Il y a donc autre chose et c’est, semble-t-il, un ou plusieurs cas d’intoxication alimentaire. Comment le sait-on ?

Il suffit d’aller sur le portail du RASFF de l’UE pour apprendre que le 13 août 2018 (trois jours après l’avis de rappel en France), la France a notifié une alerte au RASFF (référence 2018.2296) en raison de la présence de salmonelles dans des fromages de chèvre de France. Il est aussi mentionné comme danger : « intoxication alimentaire ».

A ce jour, seule l’AFSCA de Belgique a publié un communiqué le 13 août 2018, « Rappel de Fromage AOP Pélardon.
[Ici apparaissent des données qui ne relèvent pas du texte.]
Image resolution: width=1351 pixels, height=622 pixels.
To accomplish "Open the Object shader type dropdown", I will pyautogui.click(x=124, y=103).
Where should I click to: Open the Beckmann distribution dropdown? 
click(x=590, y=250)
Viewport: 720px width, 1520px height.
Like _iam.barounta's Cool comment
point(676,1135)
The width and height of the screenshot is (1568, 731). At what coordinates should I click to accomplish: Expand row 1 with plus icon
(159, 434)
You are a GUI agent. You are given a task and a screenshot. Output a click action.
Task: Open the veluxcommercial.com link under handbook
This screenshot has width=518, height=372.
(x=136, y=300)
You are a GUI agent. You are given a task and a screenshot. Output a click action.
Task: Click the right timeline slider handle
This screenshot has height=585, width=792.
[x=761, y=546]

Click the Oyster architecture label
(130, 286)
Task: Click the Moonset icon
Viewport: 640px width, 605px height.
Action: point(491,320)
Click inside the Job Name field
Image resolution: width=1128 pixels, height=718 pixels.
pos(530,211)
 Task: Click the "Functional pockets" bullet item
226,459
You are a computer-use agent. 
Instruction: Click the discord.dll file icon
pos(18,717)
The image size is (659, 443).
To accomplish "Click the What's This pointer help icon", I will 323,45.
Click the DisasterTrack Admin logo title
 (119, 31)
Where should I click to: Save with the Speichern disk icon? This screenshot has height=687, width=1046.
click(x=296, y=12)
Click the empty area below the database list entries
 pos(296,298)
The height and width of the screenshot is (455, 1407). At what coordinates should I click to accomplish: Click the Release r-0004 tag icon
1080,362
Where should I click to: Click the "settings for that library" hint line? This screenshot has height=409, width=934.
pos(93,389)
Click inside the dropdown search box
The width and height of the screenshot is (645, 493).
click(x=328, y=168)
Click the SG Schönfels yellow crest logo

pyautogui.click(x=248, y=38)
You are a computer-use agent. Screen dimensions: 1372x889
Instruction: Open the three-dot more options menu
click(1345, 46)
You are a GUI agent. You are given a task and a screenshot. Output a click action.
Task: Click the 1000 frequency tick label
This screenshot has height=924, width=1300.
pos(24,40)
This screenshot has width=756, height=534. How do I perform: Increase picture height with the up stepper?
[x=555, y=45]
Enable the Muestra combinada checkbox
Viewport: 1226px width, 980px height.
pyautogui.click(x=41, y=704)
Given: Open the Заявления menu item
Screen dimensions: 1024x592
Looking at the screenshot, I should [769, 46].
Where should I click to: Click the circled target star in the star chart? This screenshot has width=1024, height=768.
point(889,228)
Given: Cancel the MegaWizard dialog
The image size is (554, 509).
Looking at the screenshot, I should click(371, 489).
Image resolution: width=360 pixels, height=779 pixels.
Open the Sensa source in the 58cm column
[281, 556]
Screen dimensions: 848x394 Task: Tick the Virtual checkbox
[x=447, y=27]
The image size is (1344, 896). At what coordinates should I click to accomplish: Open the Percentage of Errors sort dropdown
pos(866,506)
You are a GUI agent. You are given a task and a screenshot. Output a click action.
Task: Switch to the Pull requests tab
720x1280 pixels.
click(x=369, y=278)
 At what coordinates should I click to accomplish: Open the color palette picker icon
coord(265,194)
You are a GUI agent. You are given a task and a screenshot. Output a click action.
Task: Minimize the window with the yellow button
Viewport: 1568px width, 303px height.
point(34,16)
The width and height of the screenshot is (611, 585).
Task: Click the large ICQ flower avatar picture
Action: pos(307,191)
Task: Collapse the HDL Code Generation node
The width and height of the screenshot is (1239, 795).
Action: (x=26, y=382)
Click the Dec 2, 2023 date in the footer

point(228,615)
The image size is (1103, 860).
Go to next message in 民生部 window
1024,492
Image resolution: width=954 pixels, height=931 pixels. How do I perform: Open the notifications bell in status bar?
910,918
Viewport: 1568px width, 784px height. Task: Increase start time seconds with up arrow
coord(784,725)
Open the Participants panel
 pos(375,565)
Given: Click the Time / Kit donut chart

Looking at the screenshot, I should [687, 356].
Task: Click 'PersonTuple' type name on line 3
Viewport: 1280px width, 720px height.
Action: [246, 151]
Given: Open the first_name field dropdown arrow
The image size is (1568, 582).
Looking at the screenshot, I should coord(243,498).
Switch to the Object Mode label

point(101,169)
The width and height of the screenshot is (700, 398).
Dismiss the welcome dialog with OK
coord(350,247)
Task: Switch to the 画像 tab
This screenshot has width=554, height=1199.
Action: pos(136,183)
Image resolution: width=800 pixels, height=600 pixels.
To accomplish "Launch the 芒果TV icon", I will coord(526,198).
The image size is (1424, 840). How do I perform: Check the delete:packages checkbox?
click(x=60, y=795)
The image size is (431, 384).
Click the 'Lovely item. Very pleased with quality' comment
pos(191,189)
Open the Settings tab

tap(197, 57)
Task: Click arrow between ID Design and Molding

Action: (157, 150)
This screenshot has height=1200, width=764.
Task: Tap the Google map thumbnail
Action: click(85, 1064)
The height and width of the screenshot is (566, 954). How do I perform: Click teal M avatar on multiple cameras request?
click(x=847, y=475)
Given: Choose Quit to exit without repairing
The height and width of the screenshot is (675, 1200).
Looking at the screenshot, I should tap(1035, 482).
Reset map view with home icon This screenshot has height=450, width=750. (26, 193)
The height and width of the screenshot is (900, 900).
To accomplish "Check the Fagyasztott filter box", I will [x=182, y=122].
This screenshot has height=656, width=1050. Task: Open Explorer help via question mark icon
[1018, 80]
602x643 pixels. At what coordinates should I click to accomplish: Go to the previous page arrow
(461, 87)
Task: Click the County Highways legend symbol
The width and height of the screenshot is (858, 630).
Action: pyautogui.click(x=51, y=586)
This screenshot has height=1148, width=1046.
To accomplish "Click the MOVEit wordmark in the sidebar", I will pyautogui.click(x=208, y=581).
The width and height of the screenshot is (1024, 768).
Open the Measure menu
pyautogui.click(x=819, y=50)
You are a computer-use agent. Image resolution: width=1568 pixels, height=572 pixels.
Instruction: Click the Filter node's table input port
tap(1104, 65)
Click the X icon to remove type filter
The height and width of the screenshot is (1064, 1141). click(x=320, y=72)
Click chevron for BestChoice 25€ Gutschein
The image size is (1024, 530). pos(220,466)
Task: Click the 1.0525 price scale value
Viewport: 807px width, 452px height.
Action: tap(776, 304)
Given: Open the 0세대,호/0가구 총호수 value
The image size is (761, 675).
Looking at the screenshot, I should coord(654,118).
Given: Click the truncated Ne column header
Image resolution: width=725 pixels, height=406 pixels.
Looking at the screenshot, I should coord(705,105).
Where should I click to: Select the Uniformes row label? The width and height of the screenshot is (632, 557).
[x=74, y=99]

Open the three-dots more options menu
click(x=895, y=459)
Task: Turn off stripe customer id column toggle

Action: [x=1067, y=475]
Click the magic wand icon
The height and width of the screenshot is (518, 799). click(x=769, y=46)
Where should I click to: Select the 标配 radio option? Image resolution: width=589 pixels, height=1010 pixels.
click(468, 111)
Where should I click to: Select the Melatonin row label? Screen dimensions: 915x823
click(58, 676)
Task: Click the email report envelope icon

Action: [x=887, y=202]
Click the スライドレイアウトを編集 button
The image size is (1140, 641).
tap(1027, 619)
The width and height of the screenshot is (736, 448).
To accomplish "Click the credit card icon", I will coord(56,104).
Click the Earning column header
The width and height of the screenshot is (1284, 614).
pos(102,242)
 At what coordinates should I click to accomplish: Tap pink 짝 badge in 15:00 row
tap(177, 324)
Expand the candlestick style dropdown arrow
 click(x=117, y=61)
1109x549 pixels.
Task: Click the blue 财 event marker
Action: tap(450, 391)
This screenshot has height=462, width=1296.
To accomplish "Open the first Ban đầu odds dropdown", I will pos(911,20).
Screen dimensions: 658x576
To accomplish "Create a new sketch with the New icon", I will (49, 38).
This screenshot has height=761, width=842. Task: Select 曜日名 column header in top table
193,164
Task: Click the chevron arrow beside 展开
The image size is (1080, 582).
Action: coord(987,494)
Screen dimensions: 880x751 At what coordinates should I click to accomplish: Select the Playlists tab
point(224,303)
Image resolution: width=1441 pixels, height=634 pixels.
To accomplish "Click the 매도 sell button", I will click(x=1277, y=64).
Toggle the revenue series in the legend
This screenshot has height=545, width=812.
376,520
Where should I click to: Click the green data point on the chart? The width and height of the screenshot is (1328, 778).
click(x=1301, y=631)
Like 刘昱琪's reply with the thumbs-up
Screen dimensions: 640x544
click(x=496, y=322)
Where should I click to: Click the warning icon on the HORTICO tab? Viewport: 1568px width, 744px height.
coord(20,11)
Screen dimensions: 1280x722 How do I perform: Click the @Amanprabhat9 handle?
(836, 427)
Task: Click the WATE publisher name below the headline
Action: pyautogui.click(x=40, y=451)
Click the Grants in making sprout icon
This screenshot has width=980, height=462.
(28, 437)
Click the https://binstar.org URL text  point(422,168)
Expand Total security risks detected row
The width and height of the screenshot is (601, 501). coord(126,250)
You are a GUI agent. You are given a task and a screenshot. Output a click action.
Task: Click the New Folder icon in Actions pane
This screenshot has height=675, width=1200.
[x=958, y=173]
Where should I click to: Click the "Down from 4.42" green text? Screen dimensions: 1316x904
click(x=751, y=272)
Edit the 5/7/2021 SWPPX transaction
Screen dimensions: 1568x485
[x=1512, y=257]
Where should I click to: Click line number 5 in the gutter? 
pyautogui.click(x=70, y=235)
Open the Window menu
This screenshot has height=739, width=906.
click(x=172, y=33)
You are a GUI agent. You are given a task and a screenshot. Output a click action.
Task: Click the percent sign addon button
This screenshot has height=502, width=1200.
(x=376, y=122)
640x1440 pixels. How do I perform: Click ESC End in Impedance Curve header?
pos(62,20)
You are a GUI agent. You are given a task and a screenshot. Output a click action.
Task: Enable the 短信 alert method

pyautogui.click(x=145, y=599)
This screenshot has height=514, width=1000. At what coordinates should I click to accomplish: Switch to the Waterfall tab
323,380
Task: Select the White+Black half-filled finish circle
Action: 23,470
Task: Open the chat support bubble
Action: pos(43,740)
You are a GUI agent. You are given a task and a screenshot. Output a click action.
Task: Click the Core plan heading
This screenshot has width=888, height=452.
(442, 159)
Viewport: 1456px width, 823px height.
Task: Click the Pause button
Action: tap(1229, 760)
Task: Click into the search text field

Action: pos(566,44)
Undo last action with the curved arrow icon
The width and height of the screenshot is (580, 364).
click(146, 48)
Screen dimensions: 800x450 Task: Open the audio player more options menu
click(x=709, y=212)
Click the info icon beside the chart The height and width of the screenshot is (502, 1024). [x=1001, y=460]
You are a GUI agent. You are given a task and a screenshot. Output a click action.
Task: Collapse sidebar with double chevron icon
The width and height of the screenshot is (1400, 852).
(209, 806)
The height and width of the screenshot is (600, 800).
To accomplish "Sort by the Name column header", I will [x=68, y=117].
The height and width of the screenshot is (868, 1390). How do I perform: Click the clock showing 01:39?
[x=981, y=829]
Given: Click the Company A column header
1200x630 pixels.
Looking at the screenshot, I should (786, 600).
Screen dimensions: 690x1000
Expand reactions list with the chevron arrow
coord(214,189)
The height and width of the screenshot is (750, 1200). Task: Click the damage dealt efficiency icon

Problématique : présence de salmonelles ». Une dizaine de pays étaient destinataires des produits contaminés… mais pour l’instant pas d’écho… c’est l’été…

Les notifications au RASFF de l’UE sont, elles aussi, en train de battre des records puisqu’au 15 août 2018, nous avons déjà 148 notifications pour les produits d’origine France versus 133 en 2017, 119 en 2016 et 121 en 2015…

Enfin, last but not the least, le Rapport d’enquête de M. Grégory Besson-Moreau chargée de tirer les enseignements de l’affaire Lactalis et d’étudier à cet effet les dysfonctionnements des systèmes de contrôle et d’information, de la production à la distribution, et l’effectivité des décisions publiques dont il a été question dans la presse le 19 juillet 2019 n’est toujours pas paru… encore une action de la guerre des polices ou de l’armée mexicaine ?

par Albert Amgar*

* Albert Amgar a été pendant 21 ans le dirigeant d’une entreprise de services aux entreprises alimentaires ; il n’exerce plus aujourd’hui, car retraité. Au travers de son blog il nous a livré des informations dans le domaine de l’hygiène et de la sécurité des aliments.